[What the exercise asks]
Exactly as they appear, copy the lines from the one holding "Where should I" through the end of the records, leaving pictures out.

[Screenshot grounding data]

================

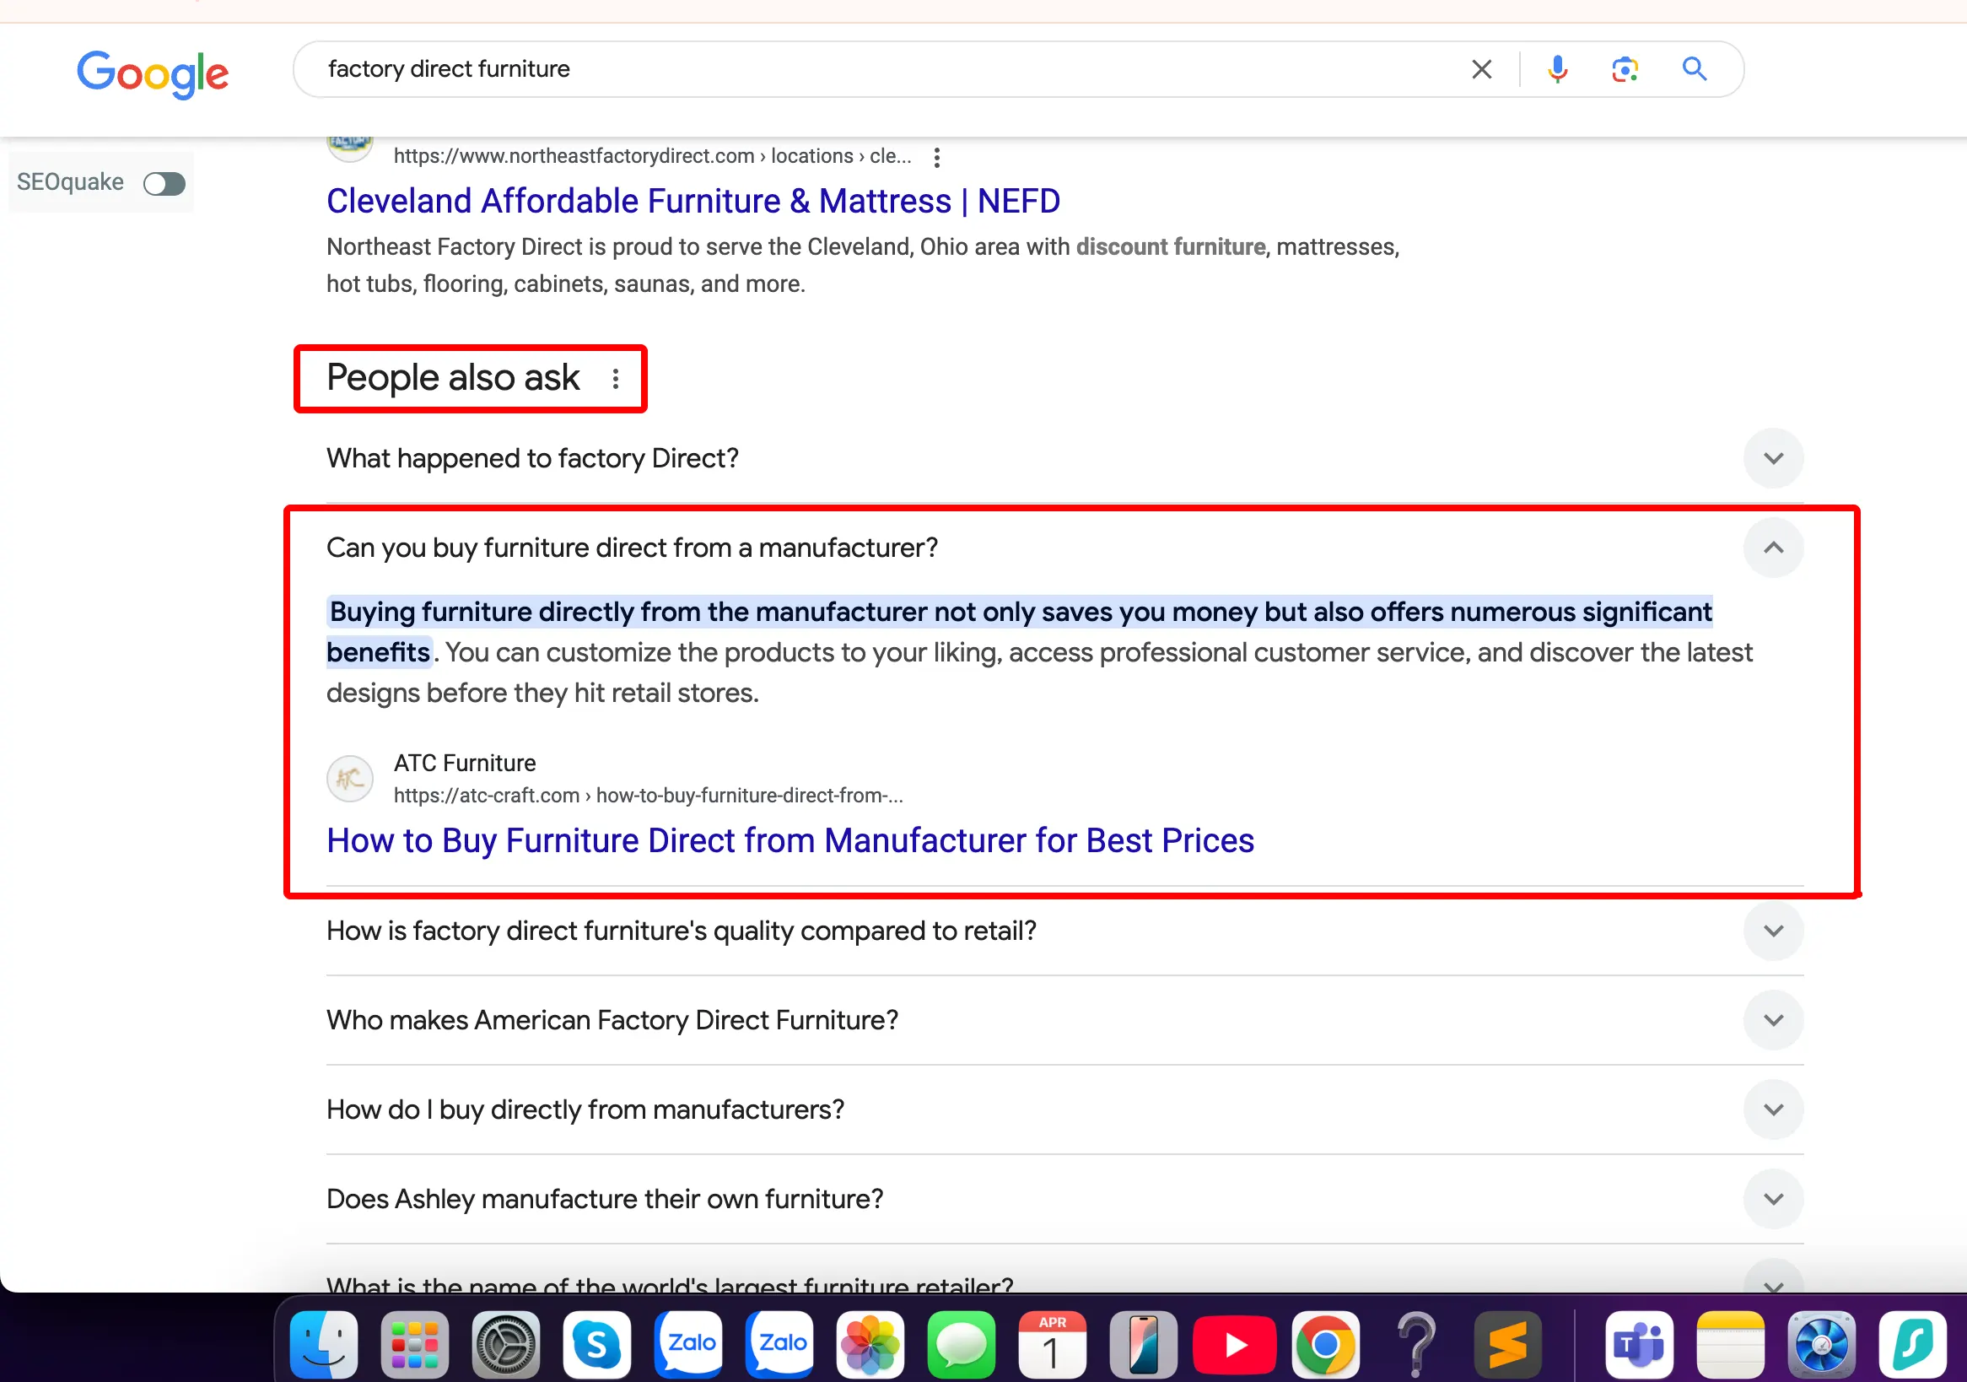The width and height of the screenshot is (1967, 1382).
Task: Click the search magnifier icon
Action: [x=1694, y=69]
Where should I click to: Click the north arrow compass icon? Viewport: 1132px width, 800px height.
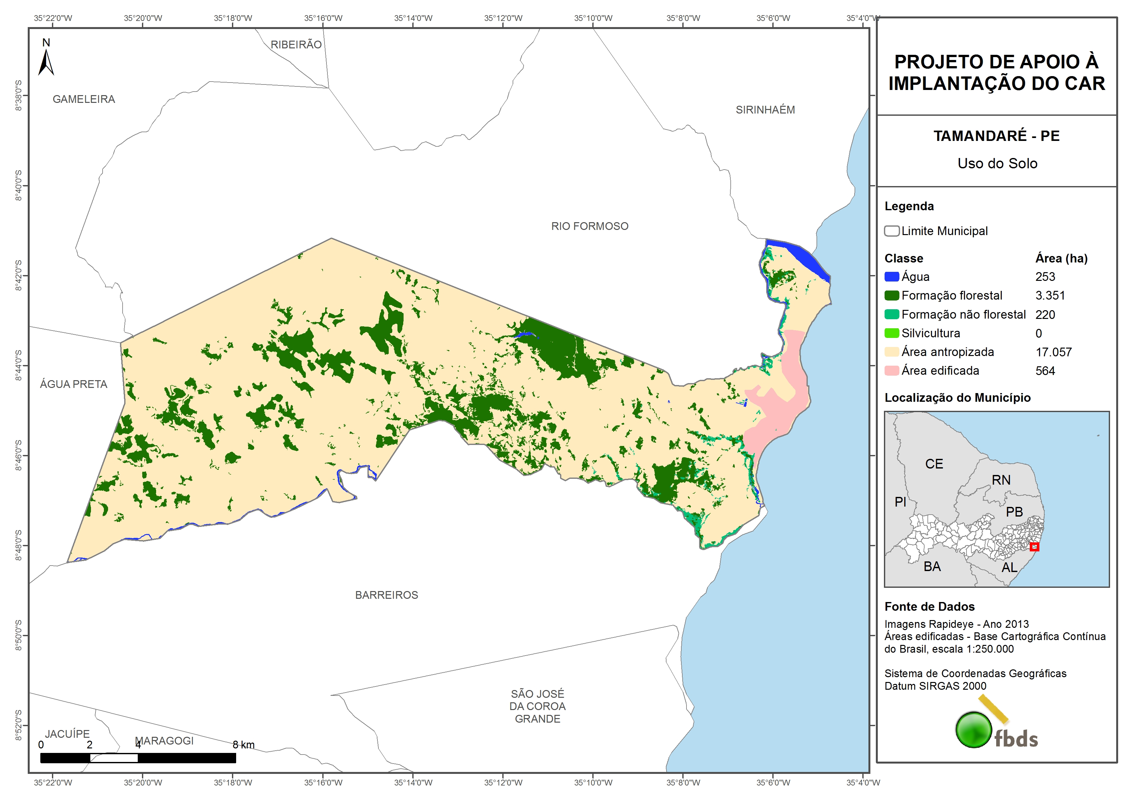[x=46, y=62]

================

[Answer to the exercise]
Where should I click to: Click the north arrow compass icon? Viewport: 1132px width, 800px height.
[x=46, y=62]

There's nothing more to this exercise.